These four maps are then combined following Eq. (20), to generate a microstructure image, $M_T(x, y)$, as show in Figure 3. Finally, the process of microstructure detection in each feature map returns three microstructures' images, one for each feature.
$\begin{aligned} & M_T(x, y)=\max \left(M_1(x, y), M_2(x, y), M_3(x, y), M_4(x, y)\right)\end{aligned}$ (20)
Figure 2. Fundamental Microstructure detection
Figure 3. Microstructure image
3.3 Structure's detection
Given the usefulness of structure elements in discriminating between images of different categories, we have decided to integrate them into our descriptor. Since the methodology to obtain the microstructures already generates a map of structures during the process, incorporating this process can enhance our descriptor by leveraging information we already possess from earlier stages. Additionally, we have opted not only to focus on structures present in edges but also to consider structures found in color and luminosity features. This expansion ensures a more comprehensive representation of the image content.

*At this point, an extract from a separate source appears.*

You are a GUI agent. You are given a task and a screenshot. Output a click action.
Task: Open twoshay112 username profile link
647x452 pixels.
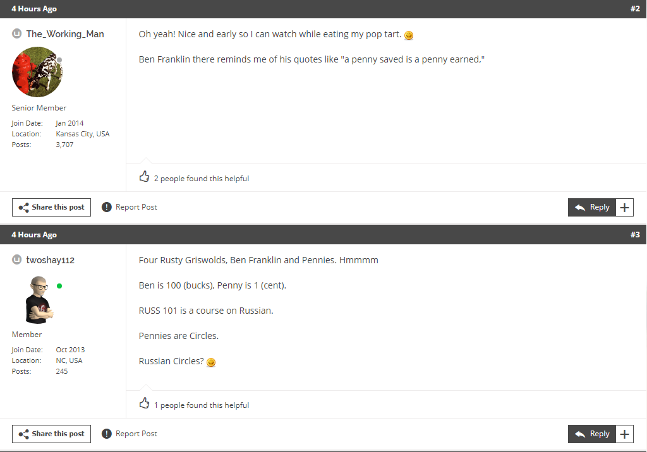(x=51, y=260)
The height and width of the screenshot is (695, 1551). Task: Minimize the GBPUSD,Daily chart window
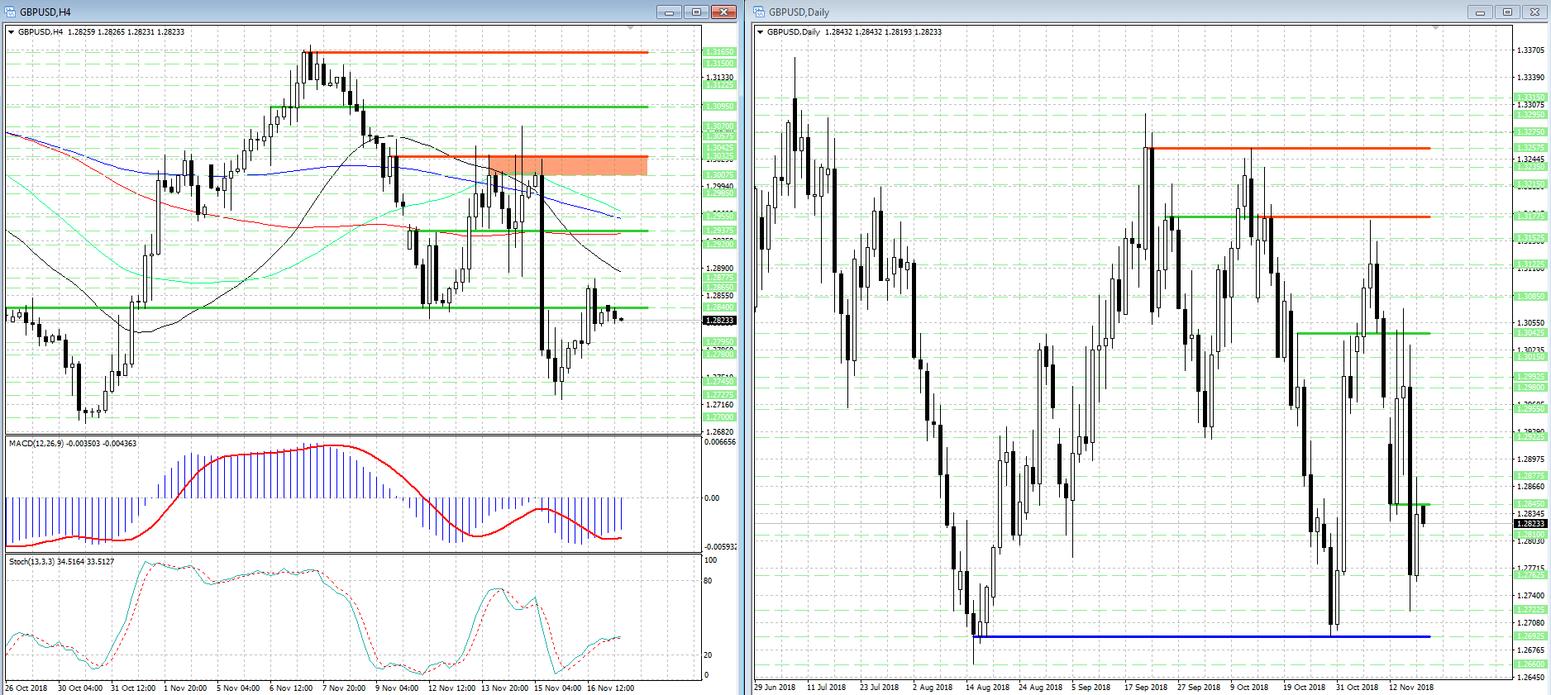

While various types of structures based on shape or direction, as demonstrated in Figure 4, and utilized in previous works such as [29], exist in the literature, we have proposed two new categorizations of structures for our CMED. These new categorizations aim to address the limitations associated with current structures, particularly in terms of their susceptibility to transformations.
Figure 4. Classical structures
We have proposed two different ways to categorize the structures. One approach is based on the number of elements, while the other is based on identifying structures that remain invariant under rotation and reflection transformations, which we refer to as fundamental structures.
3.3.1 Number of elements
Based on the number of elements in the structures, which provides tolerance to rotation and a reduced number of types, we have established a categorization method. As illustrated in Figure 5, this categorization consists of eight different types, unlike classical structures, which can have more than 16 types. Consequently, the previously detected microstructures are labeled into a type according to the number of elements.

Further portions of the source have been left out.